10/11 June: The French Prime Minister Laurent Fabius becomes the first government leader from the three Western Powers to go on a state visit to the GDR.
11 June: In the biggest spy exchange of the Cold War, 25 Western agents are swapped for four Eastern agents on the Glienicke Bridge between Potsdam and West Berlin.
2 July: Eduard Shevardnadze succeeds Andrei Gromyko as Foreign Minister of the Soviet Union; Gromyko becomes chairman of the Supreme Soviet.
5 July: Agreement to raise the interest-free overdraft facility for the GDR ("Swing") from 600 million to 800 million DM.
31 July: The removal of mines on the inner-German border is completed. The mines are replaced by enhanced electronic border security measures: the "Grenz- und Signalzaun II" ("Border and Signal Fence II") or the "Grenzzaun I/83" ("Border Fence I/83").
In contrast with the former "Grenzsignalzaun 74" ("Border Signal Fence 74"), which was designed primarily to warn of escapes, the "Grenz- und Signalzaun II" combines a secure border fence with signal fencing. The fence is made of expanded steel mesh panels connected to one another at the concrete posts. On top there are Y-shaped mountings with four signal wires on each prong that are meant to give the alert if the fence is climbed over. There are also 16 signal wires attached on the GDR side (not on the Western side!); this shows clearly against whom the system is directed. As with the older signal fences, the destruction of a wire or simultaneous contact with two signal wires triggers an alarm.
However, as opposed to earlier systems, the alarm cannot be heard at the location where it is triggered; it only comes up on a display in the command post of the GDR border troops. The acoustic alarm gave the escapee, theoretically at least, the chance to withdraw and elude the search by border troops and People’s Police. The new system allows the border soldiers to seal off the relevant section without the escapee even noticing that an alarm has been set off.
16 August: The Soviet Union proposes an international agreement on the demilitarisation of space and, at the same time, greater cooperation in space research.

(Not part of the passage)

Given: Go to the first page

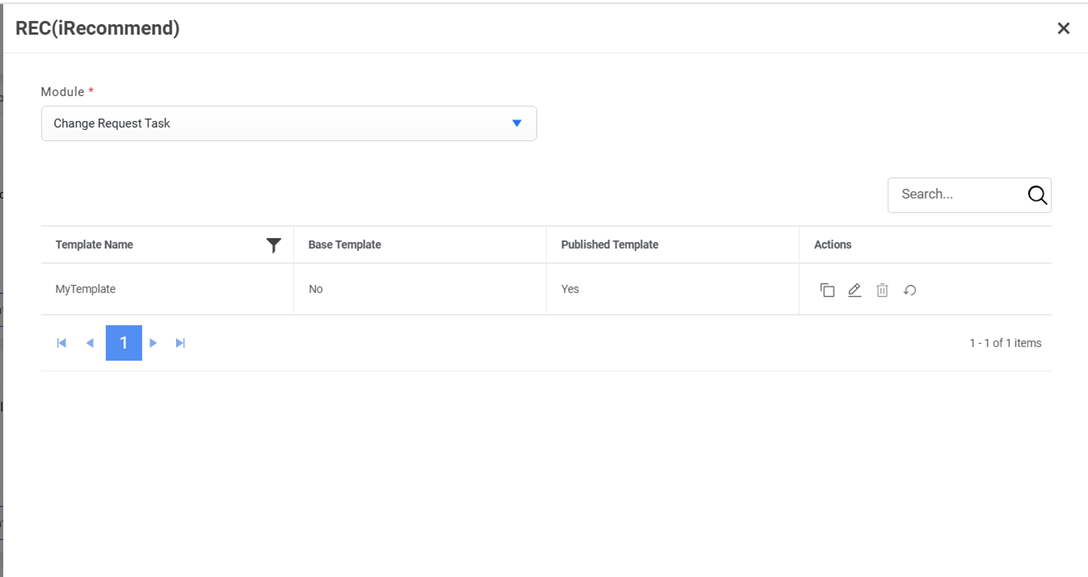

22 August: The West German domestic intelligence agency, the "Federal Office for the Protection of the Constitution" ("Bundesamt für Verfassungsschutz"), announces that Hansjoachim Tiedge, the man in charge of counter-espionage against the GDR, has disappeared. The following day, the East German state-run news agency ADN reports that Tiedge has defected to the GDR.

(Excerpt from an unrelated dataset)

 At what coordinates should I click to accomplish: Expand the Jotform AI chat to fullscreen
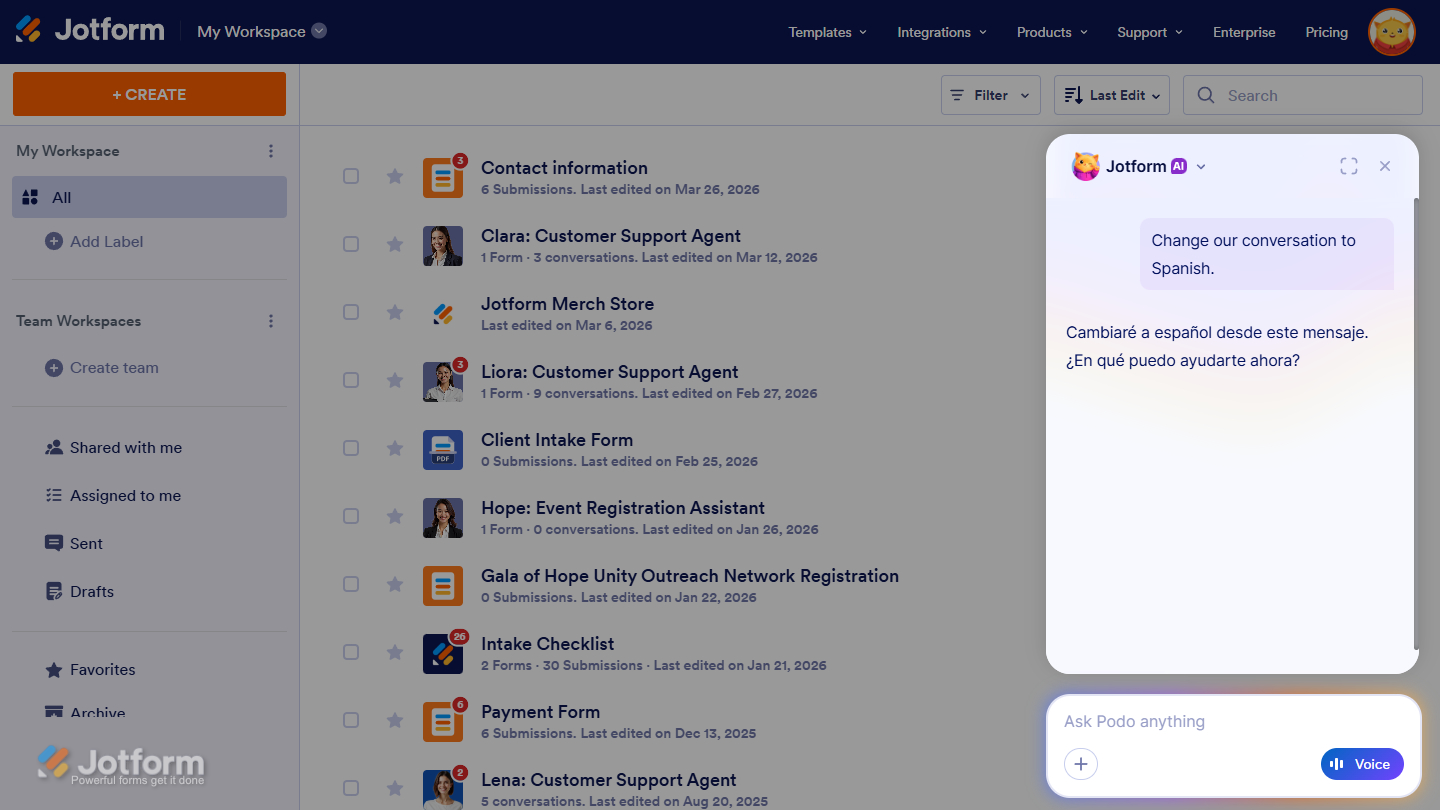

1 September: SED General Secretary Erich Honecker and the Bavarian Prime Minister Franz-Josef Strauss meet on the sidelines of the Leipzig autumn trade fair.
13 September/2 October: Correspondence between SED General Secretary Erich Honecker and West German Chancellor Helmut Kohl in which both leaders speak out in favour of the abolition of chemical weapons.
18-20 September: The SPD chairman Willy Brandt visits East Germany at the invitation of Erich Honecker.
4 November: The Soviet newspaper "Izvestia" publishes an interview with US President Ronald Reagan. A Soviet newspaper has not interviewed a US president since 1961.
19-21 November: First summit between US President Ronald Reagan and the new General Secretary of the CPSU, Mikhail Gorbachev, in Geneva. Both leaders state that a nuclear war must "never" be waged and affirm their commitment to an equal military balance. The two sides also announce their interest in keeping up contact and arrange state visits in Washington and Moscow.